Brings home the ugly reality of slavery without falling into the trap of romanticising any of the white or black societies who were responsible for treating anyone who looked different, or came from another tribe, or was female, like a thing to be exploited rather than a human being.
At the start of the book Nandzi, the heroine, is looking after her little brother and is complaining to herself about the daft and inconvenient marriage practices of her tribe. But then a raiding party from another tribe attacks her home and she soon has much worse things to worry about.

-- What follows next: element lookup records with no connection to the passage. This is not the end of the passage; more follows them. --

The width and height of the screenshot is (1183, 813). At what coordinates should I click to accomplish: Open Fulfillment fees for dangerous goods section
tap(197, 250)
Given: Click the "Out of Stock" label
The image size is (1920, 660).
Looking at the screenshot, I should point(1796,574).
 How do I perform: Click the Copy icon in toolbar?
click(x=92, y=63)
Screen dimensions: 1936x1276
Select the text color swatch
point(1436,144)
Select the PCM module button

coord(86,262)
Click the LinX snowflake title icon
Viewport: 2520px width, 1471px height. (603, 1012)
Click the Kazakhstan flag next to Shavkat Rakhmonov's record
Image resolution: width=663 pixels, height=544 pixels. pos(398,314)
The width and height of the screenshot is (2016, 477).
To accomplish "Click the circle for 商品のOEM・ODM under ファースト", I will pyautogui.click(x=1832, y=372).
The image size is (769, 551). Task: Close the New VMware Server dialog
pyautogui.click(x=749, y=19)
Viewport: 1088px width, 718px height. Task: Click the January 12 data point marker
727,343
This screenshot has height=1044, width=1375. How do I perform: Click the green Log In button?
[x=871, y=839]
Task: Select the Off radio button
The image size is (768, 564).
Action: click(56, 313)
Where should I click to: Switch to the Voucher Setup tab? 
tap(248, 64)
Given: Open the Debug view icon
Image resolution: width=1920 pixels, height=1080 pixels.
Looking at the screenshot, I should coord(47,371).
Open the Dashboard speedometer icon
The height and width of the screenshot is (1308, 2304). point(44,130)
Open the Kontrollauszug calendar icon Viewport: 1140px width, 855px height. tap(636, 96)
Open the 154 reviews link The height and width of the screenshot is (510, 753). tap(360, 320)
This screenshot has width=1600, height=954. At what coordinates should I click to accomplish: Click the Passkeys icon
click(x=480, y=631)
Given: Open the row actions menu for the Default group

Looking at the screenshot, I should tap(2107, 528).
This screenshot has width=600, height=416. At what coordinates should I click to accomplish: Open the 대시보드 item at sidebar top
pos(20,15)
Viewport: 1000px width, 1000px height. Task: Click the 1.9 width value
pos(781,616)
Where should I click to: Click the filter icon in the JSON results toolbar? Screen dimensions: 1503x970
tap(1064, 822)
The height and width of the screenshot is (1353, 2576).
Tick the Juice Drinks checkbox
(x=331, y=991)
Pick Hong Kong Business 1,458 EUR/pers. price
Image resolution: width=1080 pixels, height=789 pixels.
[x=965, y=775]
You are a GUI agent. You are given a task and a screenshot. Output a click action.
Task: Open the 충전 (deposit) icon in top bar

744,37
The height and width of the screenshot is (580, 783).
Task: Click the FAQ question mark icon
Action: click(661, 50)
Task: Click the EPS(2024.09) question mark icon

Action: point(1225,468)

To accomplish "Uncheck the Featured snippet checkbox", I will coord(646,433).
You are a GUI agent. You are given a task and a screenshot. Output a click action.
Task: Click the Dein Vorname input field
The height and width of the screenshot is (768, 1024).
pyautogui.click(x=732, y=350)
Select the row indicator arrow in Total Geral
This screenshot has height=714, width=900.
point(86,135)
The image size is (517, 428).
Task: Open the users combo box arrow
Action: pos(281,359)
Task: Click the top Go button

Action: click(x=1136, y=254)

Carried off as a slave, Nandzi is not even allowed to keep her name: the title of the book, Ama, is the first of the new names imposed on her by successive owners to suit their convenience. Nandzi is given the name Ama by an African princess to whom she is given as a present and who is one of the few owners of any race who treats her with any decency or compassion. Later a Dutchman renames her Pamela.
The first 116 pages of the book tell the story of the rapes, beatings, and injustices inflicted on the heroine by her fellow africans, and her repeated narrow escapes from being murdered by them: the remainder of the book tells of the sexual abuse, beatings and injustice inflicted on her by white men after the regent of the African kingdom where she has been enslaved decides to sell her to the Dutch.
But through her ordeals at the hands of successive slavers both white and black, on both sides of the Atlantic, Nandzi/Ama/Pamela retains her intelligence, courage, and a love of freedom.
A number of chapters in the book begin with short factual statements which are well chosen to illustrate how the crimes against humanity in the novel reflect those in real history.